NTIS is frequently seen in hospitalized elderly. There is no benefit in treating the same with THRT (61). JB effect is seen in the setting of iodine supplementation with underlying hyperthyroid state, which can be effectively treated by holding the iodine supplements and starting beta-blockers (62). Antithyroid medications may be started to speed up recovery. As JB typically lasts for 1-18 months, TFT should be monitored every 4-6 weeks initially and then every 3 months thereafter. It is usually possible to stop methimazole after 6-12 months of use in hospital.

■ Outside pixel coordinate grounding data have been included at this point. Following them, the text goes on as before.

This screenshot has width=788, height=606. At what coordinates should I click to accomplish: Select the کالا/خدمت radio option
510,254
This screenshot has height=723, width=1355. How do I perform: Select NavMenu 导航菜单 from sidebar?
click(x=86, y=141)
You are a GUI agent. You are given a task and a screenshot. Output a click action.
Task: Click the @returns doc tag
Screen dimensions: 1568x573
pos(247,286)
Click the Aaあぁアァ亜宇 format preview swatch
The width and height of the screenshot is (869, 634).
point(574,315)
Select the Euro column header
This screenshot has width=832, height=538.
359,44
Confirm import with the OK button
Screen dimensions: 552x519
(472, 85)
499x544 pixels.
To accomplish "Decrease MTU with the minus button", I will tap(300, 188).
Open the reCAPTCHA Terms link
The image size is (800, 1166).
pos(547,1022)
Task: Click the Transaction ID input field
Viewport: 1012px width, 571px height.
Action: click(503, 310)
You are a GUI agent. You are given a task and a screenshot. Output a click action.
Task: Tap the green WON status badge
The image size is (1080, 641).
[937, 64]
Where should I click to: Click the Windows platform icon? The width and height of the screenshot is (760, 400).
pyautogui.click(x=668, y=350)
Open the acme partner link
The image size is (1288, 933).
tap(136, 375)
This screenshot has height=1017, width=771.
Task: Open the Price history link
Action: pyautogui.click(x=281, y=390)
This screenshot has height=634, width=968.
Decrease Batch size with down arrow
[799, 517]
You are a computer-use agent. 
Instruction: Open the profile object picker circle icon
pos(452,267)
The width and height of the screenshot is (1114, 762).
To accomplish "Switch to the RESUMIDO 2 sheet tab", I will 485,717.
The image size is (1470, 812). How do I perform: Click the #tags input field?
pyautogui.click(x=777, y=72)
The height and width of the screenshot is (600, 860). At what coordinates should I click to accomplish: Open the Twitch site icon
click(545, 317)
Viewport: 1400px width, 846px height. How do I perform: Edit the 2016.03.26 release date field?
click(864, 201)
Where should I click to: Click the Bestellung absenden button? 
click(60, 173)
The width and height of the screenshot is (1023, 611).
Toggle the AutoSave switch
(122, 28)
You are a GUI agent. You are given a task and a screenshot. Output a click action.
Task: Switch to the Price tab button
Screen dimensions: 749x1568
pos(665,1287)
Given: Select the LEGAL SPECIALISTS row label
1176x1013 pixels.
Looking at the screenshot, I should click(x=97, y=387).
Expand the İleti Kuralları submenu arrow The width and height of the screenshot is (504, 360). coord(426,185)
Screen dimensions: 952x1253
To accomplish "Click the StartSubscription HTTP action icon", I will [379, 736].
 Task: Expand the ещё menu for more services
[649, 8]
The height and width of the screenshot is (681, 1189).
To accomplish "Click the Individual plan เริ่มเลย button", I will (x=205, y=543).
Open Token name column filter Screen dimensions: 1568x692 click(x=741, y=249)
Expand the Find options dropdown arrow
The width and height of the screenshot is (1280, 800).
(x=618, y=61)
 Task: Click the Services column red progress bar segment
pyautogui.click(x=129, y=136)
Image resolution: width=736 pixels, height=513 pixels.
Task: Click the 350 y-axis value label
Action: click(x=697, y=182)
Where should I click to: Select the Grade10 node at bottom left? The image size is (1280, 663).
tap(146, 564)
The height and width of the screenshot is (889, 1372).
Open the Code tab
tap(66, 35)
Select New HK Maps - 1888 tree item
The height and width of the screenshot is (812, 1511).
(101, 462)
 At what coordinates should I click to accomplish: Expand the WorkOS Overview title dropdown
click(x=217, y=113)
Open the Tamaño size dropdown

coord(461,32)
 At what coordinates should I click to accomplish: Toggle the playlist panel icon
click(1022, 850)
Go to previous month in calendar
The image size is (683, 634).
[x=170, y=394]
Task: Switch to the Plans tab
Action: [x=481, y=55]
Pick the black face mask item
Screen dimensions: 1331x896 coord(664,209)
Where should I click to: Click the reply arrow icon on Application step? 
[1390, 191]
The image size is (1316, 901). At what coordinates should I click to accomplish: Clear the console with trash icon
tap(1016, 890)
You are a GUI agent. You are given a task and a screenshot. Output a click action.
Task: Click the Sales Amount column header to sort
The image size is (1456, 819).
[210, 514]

Iodine induced hypothyroidism is seen in elderly patients with underlying SH. These patients are unusually sensitive to inhibitory effect of iodide, and if there is a need for continued use of these drugs the underlying hypothyroidism should be treated. When HE is suspected, steroids would be needed along with treatment of the dysthyroid state.
The challenges increase manifold in elderly diabetic and obese patients with associated thyroid disorders (63, 64). A new challenge has been encountered in today’s critical care setting, as many patients with AIDS are admitted with various endocrine disorders(65). Elderly are often on polypharmacy and thyroid medications may be lost during medication reconciliation in transition from oral to enteral route in the ICU (66). Multidisciplinary team approach would help in ensuring appropriate and cost effective treatment in critically ill geriatric patients with hypothyroidism.